Le résultat final n'est pas terrible, il est conforme à mes objectifs mais j'ai très nettement conscience d'avoir couru en dessous de mes capacités.
1 heure 27 minutes très loin de mon record personnel sur cette épreuve une heure dix huit, mais le plaisir a été au rendez-vous et c'est le principal.

Mon compagnon de route arrive en une heure trente trois, et c'est une prouesse, je souhaite être aussi performant à son âge, je suis admiratif.

Le vainqueur finit la course en moins de 49 minutes, OCHORO une fusée, impressionnant non ?

L'année prochaine, je reviens pour mon huitième, mon ambition, en fait la même que cette année, prendre du plaisir, pouvoir l'après-midi jouer avec ma fille, jouer au ballon avec mes garçons, boire un bon apéro et déchirer une entrecôte ( sans jeu de mot ), ne pas passer dix jours à me plaindre de courbature et surtout par-dessus tout ne pas alimenter la rubrique nécrologique pour une insignifiante vanité.

Pas de photo souvenir, j'en ai pris quelques-unes unes au début, mais en huit ans, j'ai du faire trente ou quarante courses, j'ai arrêté, j'attends qu'un de mes fils ou ma fille m'accompagne maintenant.

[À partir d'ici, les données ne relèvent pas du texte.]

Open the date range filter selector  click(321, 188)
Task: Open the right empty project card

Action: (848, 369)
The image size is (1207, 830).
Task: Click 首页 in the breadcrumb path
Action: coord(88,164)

Mais le photographe officiel de l'évènement ne manquera pas de vous mitrailler :

Maindru photo SARL -
6 rue Jules Dauban BP 41827 -
49 018 ANGERS cedex 01

tél. : 02 41 88 05 85

Site officiel de l'épreuve : http://www.parisversailles.com/accueil.php

Adresse :
Paris - Versailles Association
BP 452
78004 Versailles Cedex

Prix de l'engagement : 23 €


J'attends avec impatience maintenant le 16 octobre pour une nouvelle course « les 20 kilomètres de Paris »


Merci à tous, mais surtout un grand merci à tous les bénévoles qui font vivre ces manifestations sportives, si certains lisent cet avis je leur dédis.